*ISTRUZIONI*:
1) Rispondi alle domande seguenti sull'estratto dedicato alla serie Il rifugio atomico:
(a) Di quale nazionalità è la nuova serie Netflix?
(b) Dove si rifugia il gruppo di ricconi?
(c) Che cosa attende il mondo intero trattenendo il fiato?
2) Prosegui l'estratto dedicato alla serie Il rifugio atomico, riprendendo dopo la sua ultima frase.

*ESTRATTO DEL TESTO*:

────────

Il rifugio atomico: la fine dell'umanità nel bunker dei segreti
Nella nuova serie spagnola Netflix, dai creatori de La casa di carta, un gruppo di ricconi si rifugia in un bunker sotterraneo allo scoppio della Terza Gurra Mondiale.
La Terza Guerra Mondiale, a lungo minacciata, sembra ormai alle porte, ineluttabile quanto il sorgere del sole l'indomani. Il mondo intero trattiene il fiato in attesa di quello che potrebbe essere il primo attacco nucleare, prossimo a cambiare la fisionomia del pianeta come lo conosciamo.

────────

*DATI ARCHIVIATI*:
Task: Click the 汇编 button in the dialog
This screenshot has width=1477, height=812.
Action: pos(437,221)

────────

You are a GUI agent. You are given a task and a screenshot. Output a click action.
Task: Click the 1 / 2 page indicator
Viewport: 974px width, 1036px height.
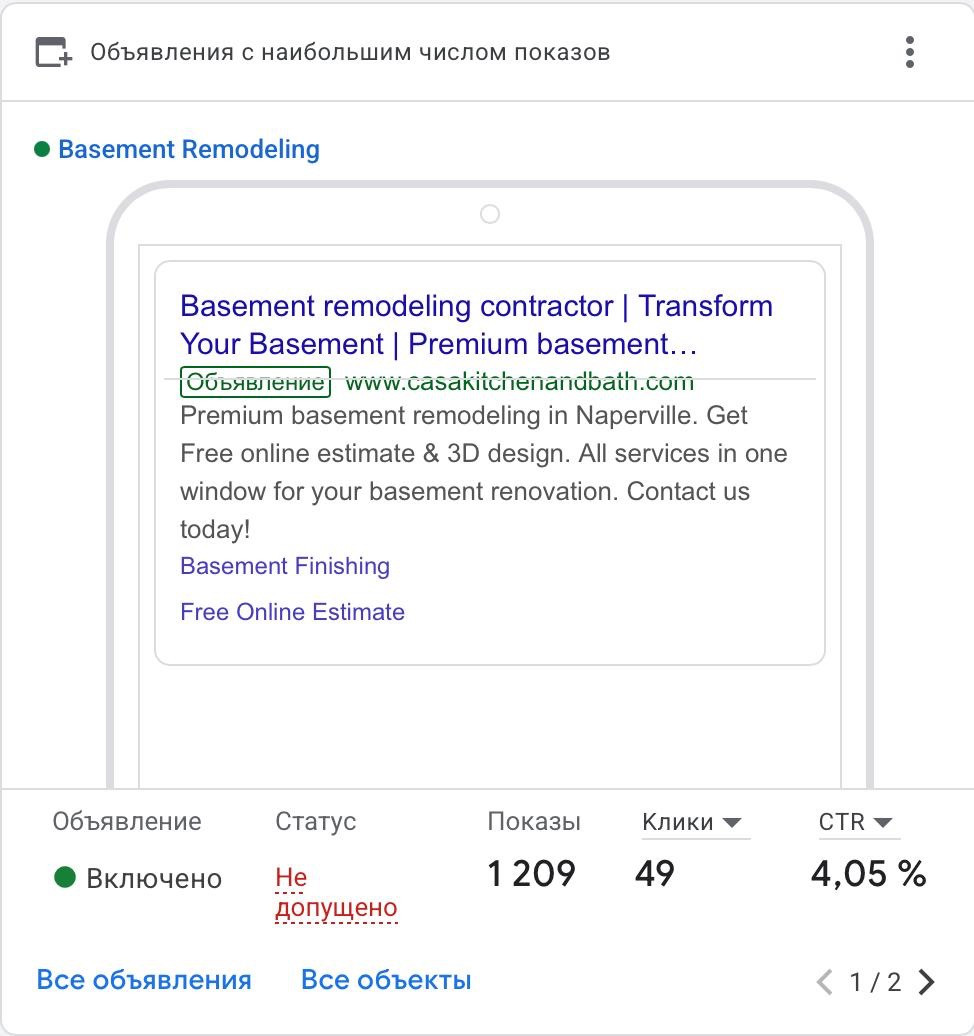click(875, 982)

────────

*RISPOSTE ALL'ESERCIZIO*:
1)
(a) È una serie spagnola.
(b) In un bunker sotterraneo.
(c) Quello che potrebbe essere il primo attacco nucleare.

2)
In questo clima di panico globale, alcuni tra gli uomini e donne più ricchi d'Europa decidono di trasferirsi momentaneamente nel cosiddetto "Kimbala", il bunker più esclusivo e sicuro mai realizzato, che avrà il compito di proteggerli qualora la situazione dovesse degenerare. Tra coloro che risiederanno in questo limitatissimo "resort sotterraneo", troviamo in particolare due nuclei familiari legati da una tragedia passata, ovvero la scomparsa tre anni prima di una ragazza in un incidente automobilistico.
A servire questi facoltosi ospiti, uno staff altamente qualificato pronto a eseguire ogni loro comando. Ma quando il conflitto scoppia per davvero e la superficie è inerme palcoscenico di devastanti esplosioni nucleari, il destino dei protagonisti si fa sempre più incerto. E come scopriranno ben presto, non tutto è quello che sembra.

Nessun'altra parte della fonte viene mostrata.